Comment montrer l’immontrable ?
Autre grand absent, les animaux de laboratoire, qui sont invisibles dans ce documentaire censé pourtant leur être dédié. La faute, nous dit-on, aux laboratoires qui n’ouvrent pas leurs portes. Les seuls animaux de laboratoire filmés par l’enquête sont des lapins, aperçus en caméra cachée : « pour y entrer nous faisons appel à un professionnel du milieu que nous équiperons d’une caméra cachée » (36’12). C’est là la seule séquence anxiogène de tout le documentaire, celle où le sifflotement se tait et la musique se fait grave. Les lapins, à peine aperçus derrière une porte, seront à l’image, si l’on peut dire, 18 secondes.
Comment représenter, dès lors, les animaux de laboratoire pour toutes les autres séquences des 52 minutes ? Pêle-mêle seront présentés aux téléspectateurs : des singes en liberté à l’île Maurice, à qui la journaliste tente de donner à manger, des singes destinés aux laboratoires mais dans les cages tout confort de l’élevage visité (« le label rouge des élevages »), mais aussi des peluches, des figurines, des animaux de compagnie – souris, rat qu’elle transporte, chat qu’elle caresse (32’18, 51’51), chien avec lequel elle joue sur une pelouse –, images d’un perroquet faisant du vélo, d’un lapin de magicien sorti d’un chapeau pour illustrer les lapins des expériences…
Tous ces animaux n’ont aucun rapport avec le sujet, et constituent un défilé sympathique d’animaux sauvages ou d’animaux de compagnie avec lesquels on joue ou l’on plaisante, le défilé « fait maison » des souris est sur ce point éloquent. On est bien loin du thème du reportage, et de la question pourtant essentielle qu’est la souffrance animale...

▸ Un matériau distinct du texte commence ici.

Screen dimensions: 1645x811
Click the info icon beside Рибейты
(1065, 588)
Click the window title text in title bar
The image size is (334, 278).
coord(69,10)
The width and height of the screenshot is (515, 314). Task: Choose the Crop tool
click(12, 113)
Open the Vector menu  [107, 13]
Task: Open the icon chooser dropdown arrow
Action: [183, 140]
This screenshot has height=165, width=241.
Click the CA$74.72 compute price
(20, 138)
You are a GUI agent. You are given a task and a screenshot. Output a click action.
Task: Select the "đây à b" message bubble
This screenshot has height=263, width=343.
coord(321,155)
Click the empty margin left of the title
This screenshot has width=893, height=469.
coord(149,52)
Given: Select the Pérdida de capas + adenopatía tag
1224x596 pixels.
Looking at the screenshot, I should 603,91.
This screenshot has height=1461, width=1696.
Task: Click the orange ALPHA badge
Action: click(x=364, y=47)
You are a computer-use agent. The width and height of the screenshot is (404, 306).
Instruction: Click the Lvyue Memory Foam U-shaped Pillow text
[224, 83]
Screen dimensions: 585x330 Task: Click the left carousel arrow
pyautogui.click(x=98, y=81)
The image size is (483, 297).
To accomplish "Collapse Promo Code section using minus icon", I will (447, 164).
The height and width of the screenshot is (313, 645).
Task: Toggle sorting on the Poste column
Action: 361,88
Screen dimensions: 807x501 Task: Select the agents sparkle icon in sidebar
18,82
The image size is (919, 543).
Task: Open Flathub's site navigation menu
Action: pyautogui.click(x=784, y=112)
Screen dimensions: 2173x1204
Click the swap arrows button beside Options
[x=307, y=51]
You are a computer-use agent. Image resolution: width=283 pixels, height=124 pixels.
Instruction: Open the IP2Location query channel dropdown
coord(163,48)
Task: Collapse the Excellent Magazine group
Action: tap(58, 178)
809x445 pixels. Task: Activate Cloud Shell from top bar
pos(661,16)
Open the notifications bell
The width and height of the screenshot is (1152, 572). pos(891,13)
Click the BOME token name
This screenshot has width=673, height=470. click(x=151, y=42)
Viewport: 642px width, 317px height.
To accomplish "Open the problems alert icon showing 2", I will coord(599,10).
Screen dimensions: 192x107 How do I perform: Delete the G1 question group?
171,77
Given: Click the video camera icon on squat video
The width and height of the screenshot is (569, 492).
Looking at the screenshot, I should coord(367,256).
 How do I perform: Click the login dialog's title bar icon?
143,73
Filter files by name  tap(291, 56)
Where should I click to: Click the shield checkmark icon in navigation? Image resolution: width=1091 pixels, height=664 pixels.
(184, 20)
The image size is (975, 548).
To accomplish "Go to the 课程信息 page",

La journaliste le dira explicitement, à son interlocutrice de la Direction européenne de la qualité du médicament :
- La journaliste : « Comme personne nous montre d’animaux, j’ai amené mon petit lapin » (40’33)
- Emmanuelle Charton : « Très bien, comment il s’appelle ? »
- La journaliste : « Euh, il a pas de nom, vous voulez lui en donner ? »
- E.C. : « Ah peut-être Peter Rabbit ? »
- La journaliste (qui rit) : « Peter Rabbit, (rire) c’est parfait. » (40’47)
Était-il vraiment indispensable de garder cette séquence dans le documentaire ? À trop vouloir rire ou faire rire, et à trop vouloir illustrer et divertir, le risque est de laisser croire que l’on peut parler de tout sans gravité.
Entre « montrer des images choquantes » et faire de cette enquête un divertissement, il y avait pourtant quelques solutions médianes. On peut rester neutre tout en nommant la réalité, ou en la montrant, sans choquer mais surtout sans la travestir. Prendre la mesure de son sujet et de ce qu’il implique, est sans doute la première marque de respect par rapport aux personnes concernées par celui-ci comme à celles qui le découvrent. Une véritable enquête implique de se confronter à la difficulté, qu’elle soit émotionnelle ou intellectuelle, afin de ne pas se laisser enfermer dans des implicites qui conditionnent la pensée du téléspectateur, candide sur la question, et la réflexion elle-même, qui n’a aucun support pour se développer.
Alors, peut-on divertir en prétendant faire une investigation de fond sur un sujet grave ? De toute évidence, dans le cas étudié ici, et ce n’en déplaise aux producteurs, non.